> [What is expected]:
Take the entries below and print only the lines from the one with "Image resolution: width=640" through the one with "You are a computer-use agent.", exactly as they stand, both ends included.

> [Data]:
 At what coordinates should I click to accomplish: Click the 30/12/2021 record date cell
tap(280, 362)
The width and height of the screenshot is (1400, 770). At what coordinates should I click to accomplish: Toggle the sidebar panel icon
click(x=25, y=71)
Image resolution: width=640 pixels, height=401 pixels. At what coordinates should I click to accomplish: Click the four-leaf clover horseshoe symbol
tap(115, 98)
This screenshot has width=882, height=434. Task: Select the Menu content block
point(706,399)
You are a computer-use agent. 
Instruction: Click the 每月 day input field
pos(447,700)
--
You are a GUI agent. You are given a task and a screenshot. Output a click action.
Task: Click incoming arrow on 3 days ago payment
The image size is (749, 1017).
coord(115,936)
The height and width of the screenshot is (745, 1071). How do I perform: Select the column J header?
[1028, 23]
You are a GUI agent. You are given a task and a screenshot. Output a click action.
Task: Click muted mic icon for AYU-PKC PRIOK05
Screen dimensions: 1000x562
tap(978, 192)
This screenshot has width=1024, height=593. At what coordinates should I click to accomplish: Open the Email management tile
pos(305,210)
--
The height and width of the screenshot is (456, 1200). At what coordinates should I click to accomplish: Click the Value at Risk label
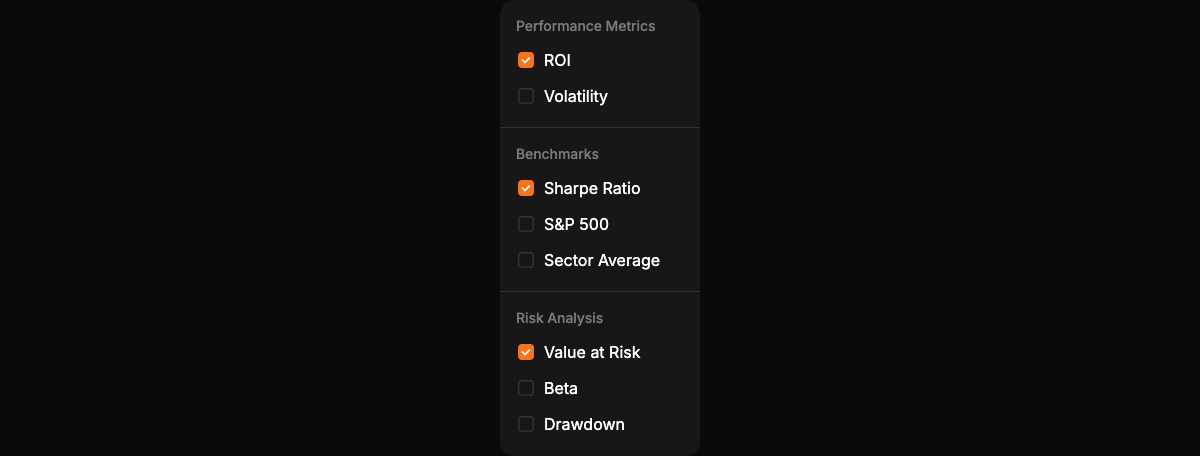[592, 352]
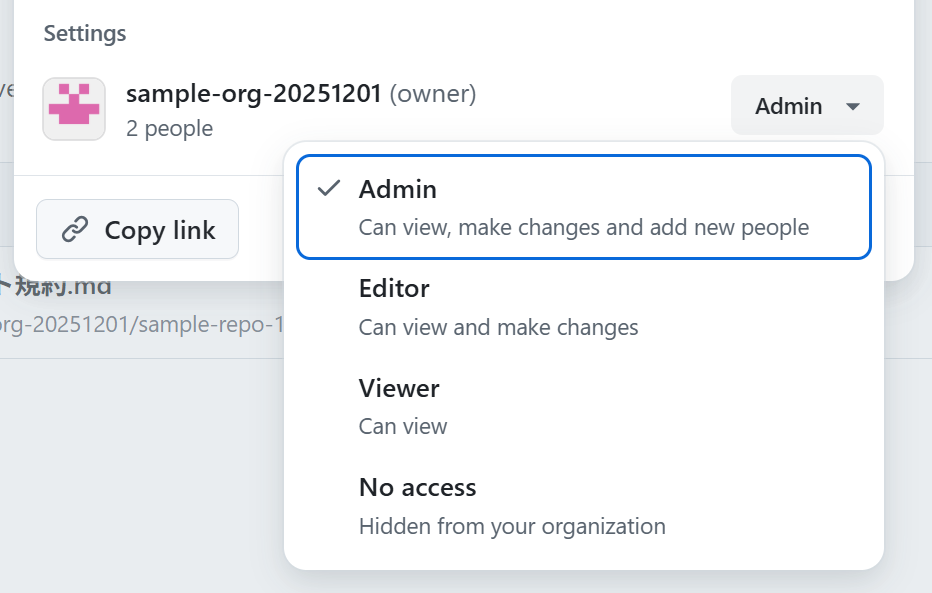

> [Result of the task]:
Image resolution: width=640 pixels, height=401 pixels. At what coordinates should I click to accomplish: Click the four-leaf clover horseshoe symbol
tap(115, 98)
This screenshot has width=882, height=434. Task: Select the Menu content block
point(706,399)
You are a computer-use agent. 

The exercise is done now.